Millennials are accustomed to being “connected” to technology—and they want their homes to be connected too.
Millennials would rather brag about a home with technological innovations than a kitchen upgrade. They want smart, Wi-Fi-connected technology built in to the home that enables them to easily control things like lighting, heating/cooling, smoke and carbon monoxide detectors, speakers, TVs, and appliances using their phones or tablets.
For us at Proto Homes®, ‘connected’ does not mean retrofitting a smart home system into a traditional home. Of course a Proto Home has functional connectivity, which allows an owner to control all electrical devices, locks, security system, cameras, audio visual devices and thermal control from anywhere on earth. However, we also think in terms of social connectivity. People are not simply consumers, but rather producers of cultural content within their own homes. A connected house can foster passions, hobbies, work and ideas as part of a network can make a real impact on our the quality of our lives and communities.
By incorporating technology into our lives, we can have more efficient societies, and thus, we can have better communities
Frank Vafaee, CEO Proto Homes
Our goal is to domesticate the “Internet of Everything”. Traditional smart house, via internet, connects the user to the house for mere remote operations of electrical devices, security system, temperature control and operation of audiovisual devices. However, Proto Homes® envisions connectedness as a relationship between homes and the city they are in. Beyond simple remote operations, our Proto Core™ technology allows us to access, meter and analyze the most minute aspects of resource uses and behavioral patterns in a house. Data collected from each house, can help the city to manage its resources in a more targeted manner. Resources ranging from traffic to electricity and data transmission could be managed and allocated more efficiently. Thus, the future of connected home is really about a connected community; a connectivity, which is beyond consumption of data by owners or controlling their lighting remotely.
Never before, we have really understood how people use their homes. A detailed understanding of house use pattern in various communities, will help us manage the resources of those communities accordingly
SUSTAINABILITY AND GREEN FACTOR
At Proto, being “green” isn’t a revered exception…it is the rule.
Our building systems are inherently more environmentally friendly than other forms of construction for a number of reasons. The factory-controlled environment enables us to use resources more e, resulting in less waste that would otherwise end up in a landfill.
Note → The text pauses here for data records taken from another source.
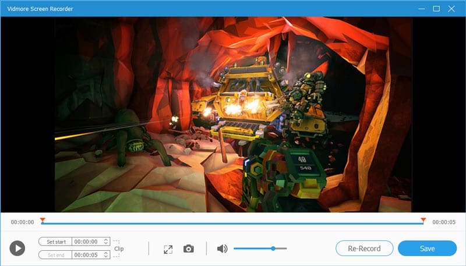This screenshot has height=266, width=466.
Task: Mute audio using the speaker icon
Action: pos(222,249)
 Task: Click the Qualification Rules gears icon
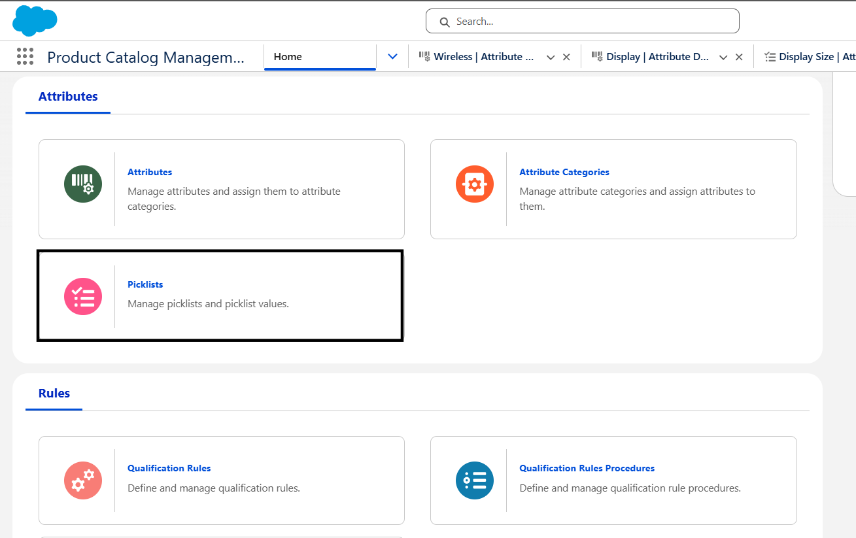pos(83,480)
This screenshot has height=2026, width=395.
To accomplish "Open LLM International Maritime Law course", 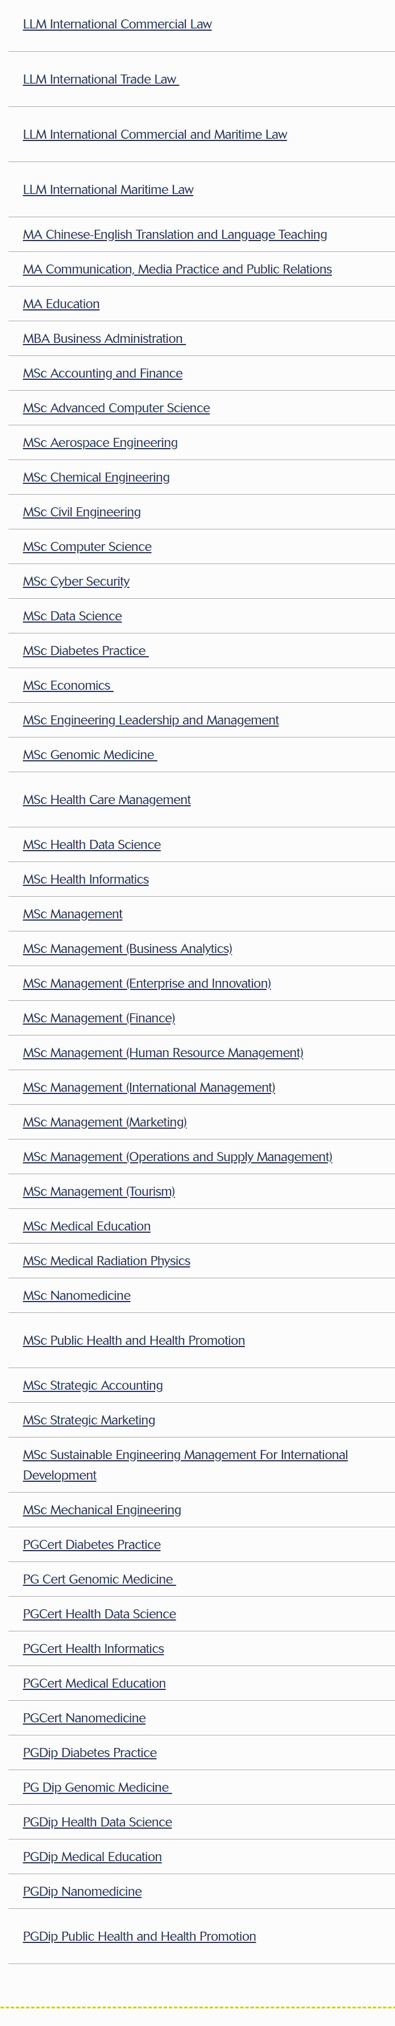I will [108, 190].
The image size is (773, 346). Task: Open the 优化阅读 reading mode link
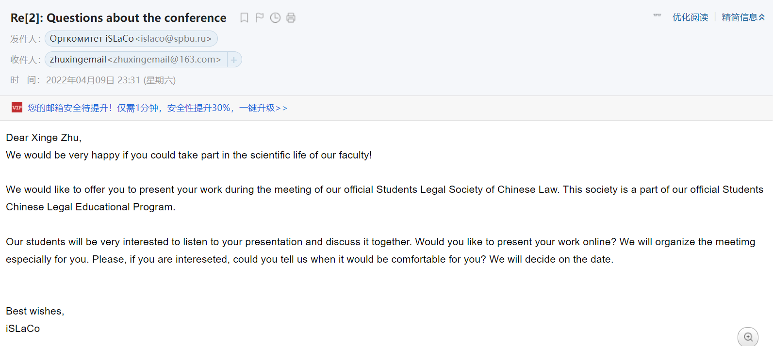[690, 17]
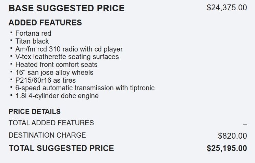Viewport: 255px width, 163px height.
Task: Click the 6-speed automatic transmission item
Action: click(85, 88)
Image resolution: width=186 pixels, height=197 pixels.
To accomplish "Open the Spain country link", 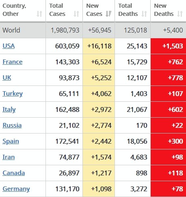I will (x=11, y=141).
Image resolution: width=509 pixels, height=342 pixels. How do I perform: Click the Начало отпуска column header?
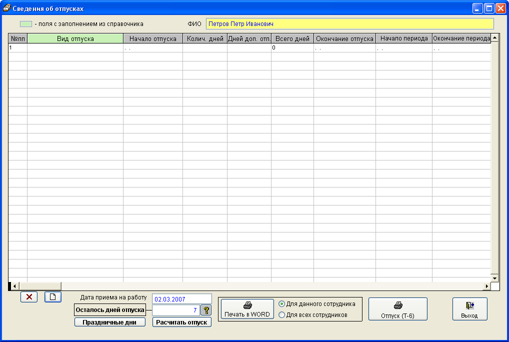click(153, 39)
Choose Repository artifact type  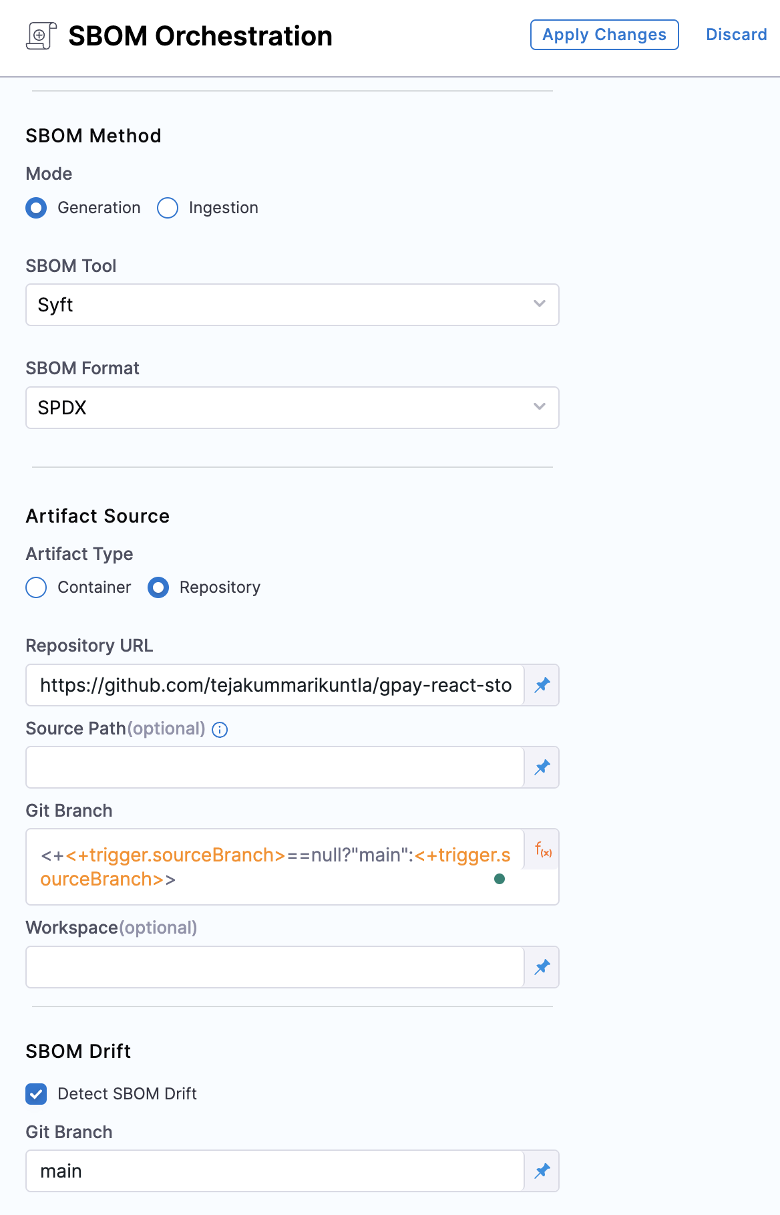click(158, 587)
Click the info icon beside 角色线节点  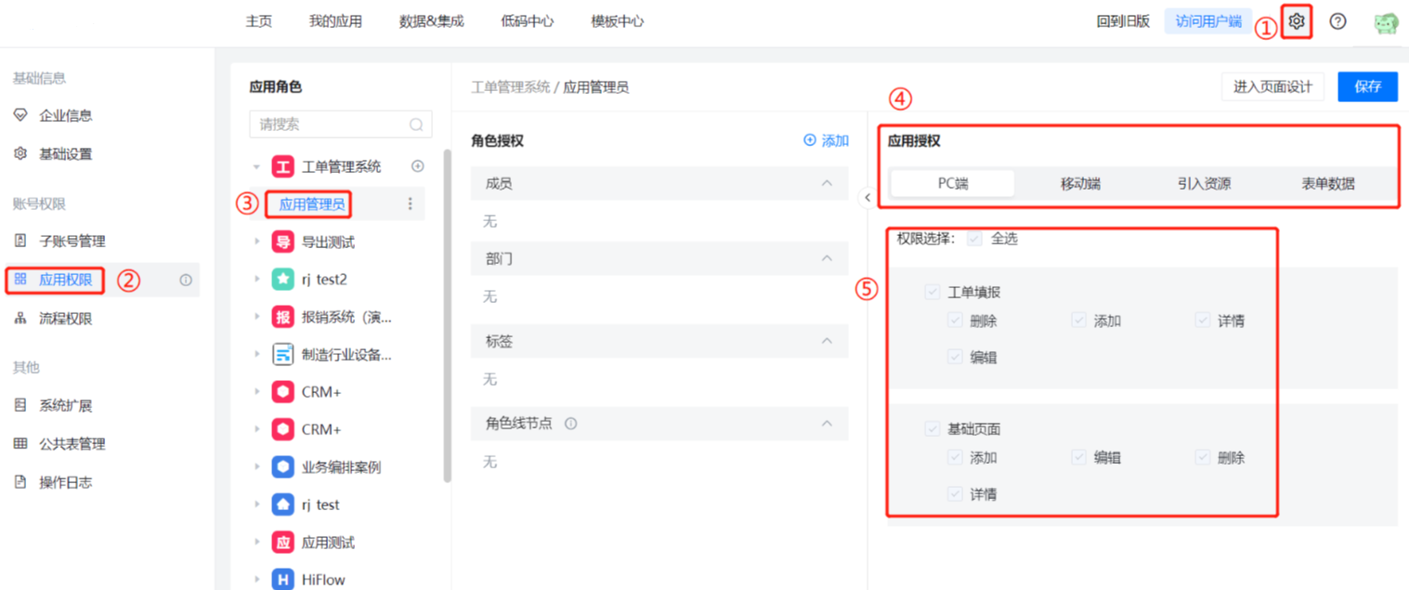coord(570,424)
Also, by shipping pre-assembled components to the home site, the amount of construction staging area required is significantly smaller, resulting in less site disturbance and greater protection of the surrounding habitat.
We use sustainable materials and building methods to create a house whose green aspects are integral to the structure itself, and then we fit it with equally efficient finishes, fixtures, and appliances. In addition, we partner with companies that share the same vision for a more responsible approach to design and manufacturing. Passive solar design of the floor plans minimizes heat gain during the day and allows daylight to play a significant role in the use of the home. Cross-ventilation of operable windows and doors creates a pleasant living environment without the use of forced air-cooling systems.